Um dos mais nobres reconhecimentos na vida de um pesquisador médico é quando uma doença ou um microorganismo, ou mesmo uma área anatômica, recebem o seu nome.
Na literatura médica existe um grande número de situações deste tipo, ou seja, a atribuição de epônimos, sendo que muitos deles são conhecidos inclusive pelo mundo leigo. Alguns exemplos são a doença de Hodgkin, um tipo de linfoma que leva o nome do médico inglês Thomas Hodgkin que o descreveu, em 1832; a tireoidite de Hashimoto, uma doença da glândula tireóide; ou o mal de Alzheimer, que provoca perda de memória e pode evoluir para demência e que foi descrito por Alois Alzheimer em uma revista médica, em 1906. Muitas dessas homenagens, conforme mencionamos acima, devem-se à descrição de uma nova doença, ao entendimento de um conjunto obscuro de sintomas ou à introdução de um novo aparelho.
Ocasionalmente uma destas homenagens pode tornar-se um tributo embaraçoso, principalmente quando uma pesquisa mais apurada do passado médico do homenageado traz à luz a presença de situações negativas em sua vida. O caso em questão envolve a doença de origem ainda desconhecida que causa artrite, conjuntivite e alterações dermatológicas, conhecida como Síndrome de Reiter. Trata-se de um médico alemão que descreveu este conjunto de sintomas em um hospital militar alemão, em 1916. A denominação “doença de Reiter” passou a ser utilizada na literatura médica inglesa no início da década de 1940. Naquela altura Reiter já se havia tornado um adepto de Hitler. Recentemente, detalhes da carreira de Hans Conrad Reiter deixaram bem claro que ele esteve intensamente envolvido nas atrocidades nazistas, em uma dimensão bem maior do que se imaginava.
Dois reumatologistas da Universidade da Califórnia, em Los Angeles, obtiveram evidências adicionais de que o papel do Dr.
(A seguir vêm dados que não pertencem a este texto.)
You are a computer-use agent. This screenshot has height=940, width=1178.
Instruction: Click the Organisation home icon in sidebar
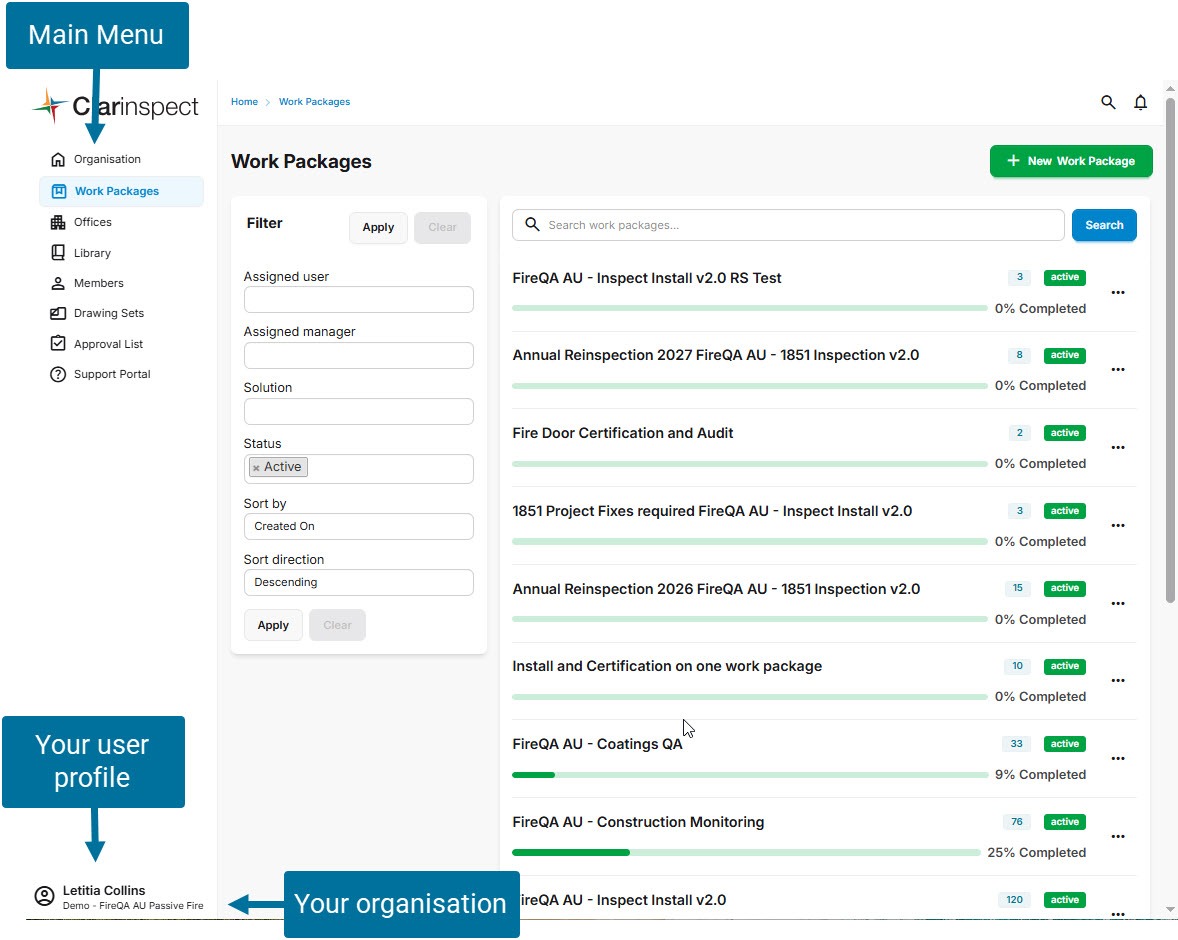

Reiter, como líder nazista, passava pela aprovação de experimentos humanos em campos de concentração. Daniel Wallace e Michael Weisman praticam medicina no sul da Califórnia, na área metropolitana de Los Angeles, e passaram a se interessar pelo assunto quando alguns pacientes sobreviventes dos campos de concentração relatavam casos parecidos envolvendo o nome de Hans Reiter. O problema levantado pelos médicos em um dos números recentes do Journal of Clinical Rheumatology, e descrito no New York Times, é muito sério. O título do artigo deixa bem clara a constrangedora constatação: “Um criminoso de guerra merece a distinção eponímica? A vida dupla de Hans Reiter (1881-1969)”.
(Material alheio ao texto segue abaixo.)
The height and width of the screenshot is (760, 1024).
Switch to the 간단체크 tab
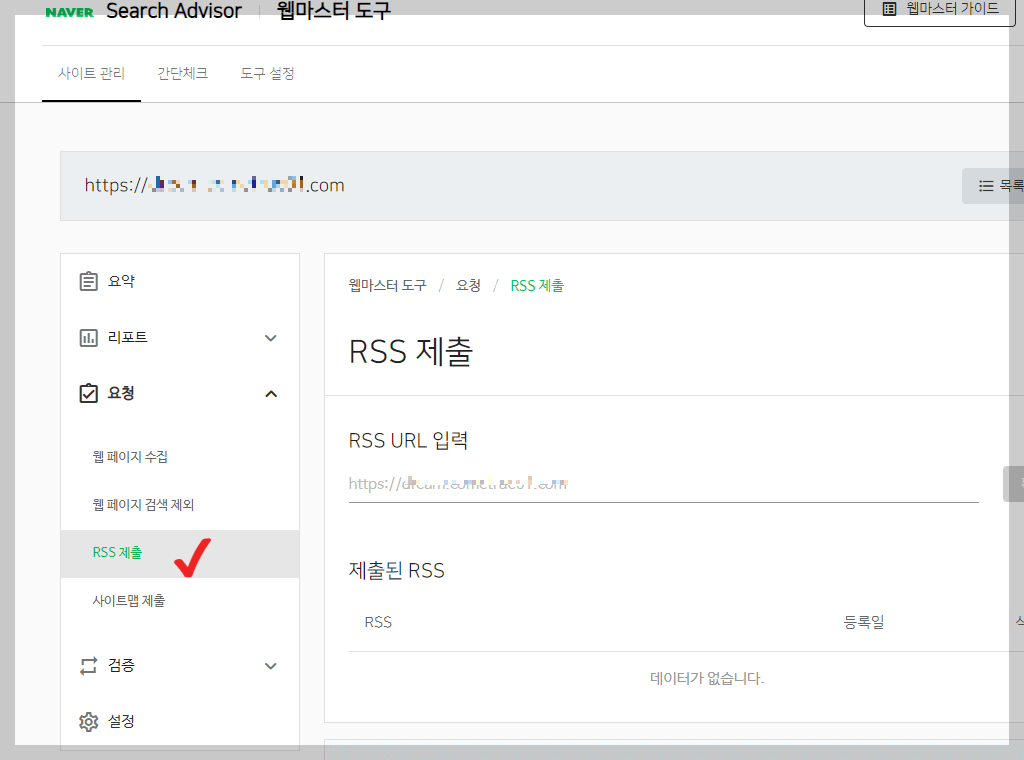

Qual o caminho a seguir? A Spondylitis Association of America, em que se insere a síndrome de Reiter, propõe que o nome “síndrome de Reiter” seja substituído por “síndrome da artrite reativa”. Editores de revistas devem sugerir o mesmo. No Brasil, estou escrevendo artigos para as revistas de Clínica Médica e de Reumatologia com o mesmo objetivo.
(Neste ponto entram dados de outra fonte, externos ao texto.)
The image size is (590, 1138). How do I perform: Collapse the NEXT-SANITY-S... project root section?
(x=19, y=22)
Acho que a prática secular de homenagear descobertas com epônimos deve continuar, sendo justificável quando uma descoberta original causa impacto, modifica curso de doenças, introduz novos recursos de identificação de problemas médicos e outros. No entanto, não pode haver dicotomia entre o lado ético e moral e o reconhecimento profissional.
Dr. Morton Scheinberg
Médico Clínico e Pesquisador
em Reumatologia e Imunologia
Referências:
Reiter H. Reiter Syndrome. Ger Med Monthly 2:346, 1957.
Wallace D. J., Weisman M.: Should a War Criminal be Rewarded with Eponymous Distinction. The Double Life of Hans Reiter. J Clin Rheumatol 6:49, 2000.